Sallie Yang: International Women's Day CWT Spotlight

USAID Wildlife Asia is celebrating International Women's Day 2020 by highlighting some of our team members who are leading the charge on counter wildlife trafficking. Here we profile Sallie Yang, USAID Wildlife Asia CWT Partnership Specialist.

 

How did you start working in Counter Wildlife Trafficking (CWT)?

Serendipity. After 18 years as a corporate lawyer, I took a couple of years off to travel and do a post-graduate MSc in environmental management with the National University of Singapore (as a rather mature student).  For my dissertation, I wanted to review the legal framework for the ASEAN region. My supervising professor tempered my ambition (thankfully) and advised me to select two countries instead as we do not have the time or resources to focus on all 10 ASEAN member states. One day, while I was still writing my dissertation,  my supervising professor asked if I would like to spend four months in Bangkok to help an NGO (Freeland) to organize a regional stakeholders workshop with the ASEAN Wildlife enforcement network to develop compendium of the legal framework in the ASEAN region to combat wildlife crime. I jumped at the golden opportunity to fulfil my original wish to research the same. I packed two suitcases and left for Bangkok.
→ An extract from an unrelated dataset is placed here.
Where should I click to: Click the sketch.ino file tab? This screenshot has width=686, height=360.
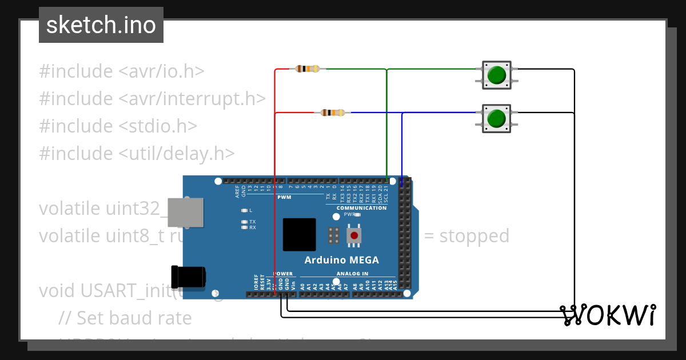101,25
Five and a half years later, I’m still with Freeland, working on legal and policy reforms on CWT in the region with the USAID Wildlife Asia program. (P.S.: the legal compendium was developed and launched in 2016, entitled “ASEAN Handbook on Legal Cooperation to Combat Wildlife Crime”).
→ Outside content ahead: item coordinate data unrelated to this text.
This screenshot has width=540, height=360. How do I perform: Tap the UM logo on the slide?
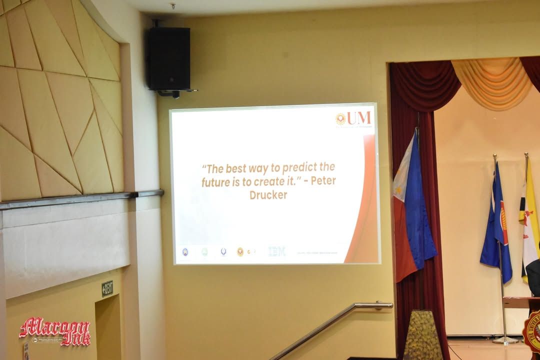354,118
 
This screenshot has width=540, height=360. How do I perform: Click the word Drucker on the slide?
268,195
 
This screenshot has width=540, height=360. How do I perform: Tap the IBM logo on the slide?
276,252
What has been your proudest moment in CWT?

  • Knowing that a paper I had helped develop on the legal framework of the ASEAN region in CWT was instrumental in Wildlife and Timber Trafficking being listed as a priority transnational crime in ASEAN at the ASEAN ministerial meeting on transnational crime.
  • When ASEAN member states come up to me and said the legal compendium which I had help developed was used in the review and drafting of their wildlife laws and policies.
  • The enactment of Thailand’s wildlife law which I have contributed to the review of.
  • A female judge I’ve worked with wrote to tell me I was one of her inspirations to fight to protect the environment.

As a woman in CWT, how do you think we can bolster women in Counter Wildlife Trafficking? And how can we ensure greater roles for women in CWT?

We lead by example. We show them there are many important roles that women can play in CWT, then we mentor them and we must support them. Many women are already self-driven and motivated. We need to create suitable roles and a supporting system to empower women so that they can thrive. Give women roles and responsibilities, not merely tasks. Respect women. Inspire a spirit of adventure and a sense of ownership. Show women nothing is impossible if we follow our passion and principles. And most important of all, we are never too old or too late to start.